- [TASK BRIEF]
Each entry is to be output precisely as it appears.

○ ○ ○

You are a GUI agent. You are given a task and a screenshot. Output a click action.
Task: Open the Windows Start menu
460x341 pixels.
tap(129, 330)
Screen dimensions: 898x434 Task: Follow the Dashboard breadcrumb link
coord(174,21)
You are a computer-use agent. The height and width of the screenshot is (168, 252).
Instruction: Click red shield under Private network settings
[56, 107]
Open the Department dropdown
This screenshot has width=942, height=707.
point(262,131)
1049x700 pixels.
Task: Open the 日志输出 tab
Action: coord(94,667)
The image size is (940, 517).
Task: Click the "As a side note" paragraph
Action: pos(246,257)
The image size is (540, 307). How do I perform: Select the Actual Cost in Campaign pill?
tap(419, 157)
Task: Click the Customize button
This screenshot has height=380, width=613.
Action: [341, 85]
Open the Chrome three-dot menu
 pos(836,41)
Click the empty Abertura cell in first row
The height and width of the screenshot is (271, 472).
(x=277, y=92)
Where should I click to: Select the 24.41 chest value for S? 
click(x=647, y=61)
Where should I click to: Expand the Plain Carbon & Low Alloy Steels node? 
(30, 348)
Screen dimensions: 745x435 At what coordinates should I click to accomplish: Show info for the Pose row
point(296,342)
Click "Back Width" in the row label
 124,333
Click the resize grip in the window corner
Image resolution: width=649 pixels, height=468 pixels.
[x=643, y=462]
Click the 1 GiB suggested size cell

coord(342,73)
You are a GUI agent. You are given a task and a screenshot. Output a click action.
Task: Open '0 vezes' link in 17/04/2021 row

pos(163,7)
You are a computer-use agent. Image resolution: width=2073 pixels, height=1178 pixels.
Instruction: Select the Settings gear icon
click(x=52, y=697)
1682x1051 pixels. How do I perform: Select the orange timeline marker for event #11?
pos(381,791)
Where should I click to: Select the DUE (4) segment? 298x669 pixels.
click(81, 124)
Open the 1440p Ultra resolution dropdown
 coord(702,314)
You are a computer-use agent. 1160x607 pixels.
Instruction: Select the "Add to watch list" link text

○ ○ ○

- [TASK RESPONSE]
You are a GUI agent. You are given a task and a screenshot. Output a click action.
Task: Open the Windows Start menu
460x341 pixels.
tap(129, 330)
Screen dimensions: 898x434 Task: Follow the Dashboard breadcrumb link
coord(174,21)
You are a computer-use agent. The height and width of the screenshot is (168, 252).
Instruction: Click red shield under Private network settings
[56, 107]
Open the Department dropdown
This screenshot has width=942, height=707.
point(262,131)
1049x700 pixels.
Task: Open the 日志输出 tab
Action: coord(94,667)
The image size is (940, 517).
Task: Click the "As a side note" paragraph
Action: pos(246,257)
The image size is (540, 307). How do I perform: Select the Actual Cost in Campaign pill?
tap(419, 157)
Task: Click the Customize button
This screenshot has height=380, width=613.
Action: [341, 85]
Open the Chrome three-dot menu
 pos(836,41)
Click the empty Abertura cell in first row
The height and width of the screenshot is (271, 472).
(x=277, y=92)
Where should I click to: Select the 24.41 chest value for S? 
click(x=647, y=61)
Where should I click to: Expand the Plain Carbon & Low Alloy Steels node? 
(30, 348)
Screen dimensions: 745x435 At what coordinates should I click to accomplish: Show info for the Pose row
point(296,342)
Click "Back Width" in the row label
 124,333
Click the resize grip in the window corner
Image resolution: width=649 pixels, height=468 pixels.
[x=643, y=462]
Click the 1 GiB suggested size cell

coord(342,73)
You are a GUI agent. You are given a task and a screenshot. Output a click action.
Task: Open '0 vezes' link in 17/04/2021 row

pos(163,7)
You are a computer-use agent. Image resolution: width=2073 pixels, height=1178 pixels.
Instruction: Select the Settings gear icon
click(x=52, y=697)
1682x1051 pixels. How do I perform: Select the orange timeline marker for event #11?
pos(381,791)
Where should I click to: Select the DUE (4) segment? 298x669 pixels.
click(81, 124)
Open the 1440p Ultra resolution dropdown
 coord(702,314)
You are a computer-use agent. 1160x607 pixels.
Instruction: Select the "Add to watch list" link text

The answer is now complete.